Sans répondre, elle sauta à terre, s’éloigna vers le marché. Elle acheta une tranche de pastèque dans laquelle elle mordit à pleines dents. Le jus colla à ses lèvres et à ses doigts, et elle se nettoya plus loin à une fontaine. Un gamin tirant un aveugle par la manche s’approcha d’elle, la main tendue. Elle lui donna quelques pesetas. Plus loin, il y avait d’autres mendiants, et elle aperçut même un vieillard cul-de-jatte qui longeait l’ombre d’un mur dans une caisse à savon, équipée de gros roulements à billes.

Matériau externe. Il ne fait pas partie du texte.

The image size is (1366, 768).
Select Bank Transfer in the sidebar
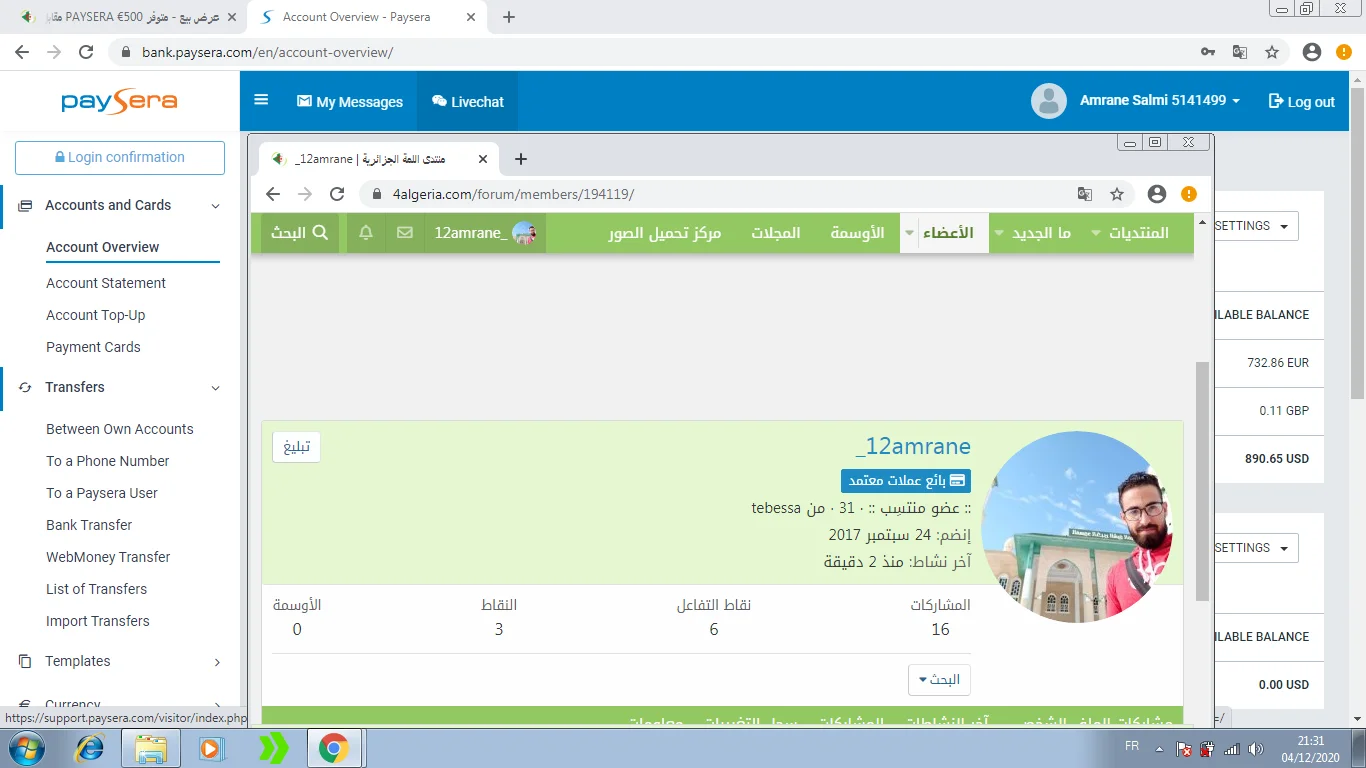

Elle le suivit, le vit s’immobiliser près d’une borne d’angle et rouler une cigarette. Longtemps, elle l’observa jusqu’à ce que l’infirme s’en rende compte. Tout de suite, il esquissa le geste de mendier, mais elle glissa dans une autre rue. Il ne lui restait que quelques pièces dans la poche de sa jupe, et elle ne savait même pas par quel miracle puisqu’elle avait tout perdu depuis l’accident. Elle acheta un journal, en parcourut les gros titres avant de le glisser sous son bras.

Dans une rue étroite et très commerçante, elle aperçut Vergara qui revenait, ployant sous le poids d’un énorme carton. Pour le porter, il utilisait une grosse corde qui passait par-dessus son épaule.

— On dirait que c’est lourd, cria-t-elle joyeusement dans son dos.

Il se retourna et la découvrit. Ses sourcils épais se froncèrent.

— Vous n’auriez pas dû…

— Qu’y a-t-il là-dedans.

— Une surprise. Pour Chiva.

— Je vous aide ?

— C’est trop lourd pour vous.

Elle marcha à côté de lui.

— J’ai pensé que vous connaissiez quelqu’un ici ?

— À Merida ? Non… Juste cette commission à faire, mais j’ai trouvé facilement le magasin.

Déjà ils atteignaient la place et, du coin de l’œil, Odile vit que le vieux cul-de-jatte se trouvait toujours au même endroit. Vergara regarda autour de lui avant de marcher vers la camionnette.

— Peur ?

— Sait-on jamais ? Votre signalement a peut-être été donné.

Chiva buvait à une bouteille, l’air très triste. Son visage s’éclaira lorsqu’il les vit entrouvrir la bâche.

— Hé ! Qu’est-ce que c’est ?

— Tire le vers toi. C’est très lourd. On en discutera après. Je vais d’abord sortir de cette ville.

Ils ne se rendirent même pas compte que Vergara manœuvrait difficilement pour se dégager et rouler vers les portes de la ville, tant le gros carton les intriguait.

— Il est très lourd, dit-elle, et Vergara avait du mal à le porter. Surtout parce qu’il est encombrant.

Chiva le souleva.

— En effet, mais il n’y a aucune indication sur le carton. C’est rudement bien fermé.

— Il y a du scotch et de la ficelle partout. Nous n’y arriverons jamais comme ça.

La camionnette roulait dans les faubourgs à une allure insolite. Vergara avait hâte de trouver un endroit pour déballer le colis en toute tranquillité. Il trouva le coin idéal sur la route de Caceres. Il tourna dans un petit chemin, longea une ferme en ruine et pénétra dans l’ancienne cour de la bâtisse sans provoquer une seule réaction. Les lieux étaient abandonnés depuis longtemps, semblait-il. Sautant à terre, il rejoignit ses deux compagnons.

— Je crois qu’on peut y aller ici, dit-il. Poussez le carton vers moi.

Aidé par la jeune femme, Chiva obéit. Vergara chargea le tout sur son épaule.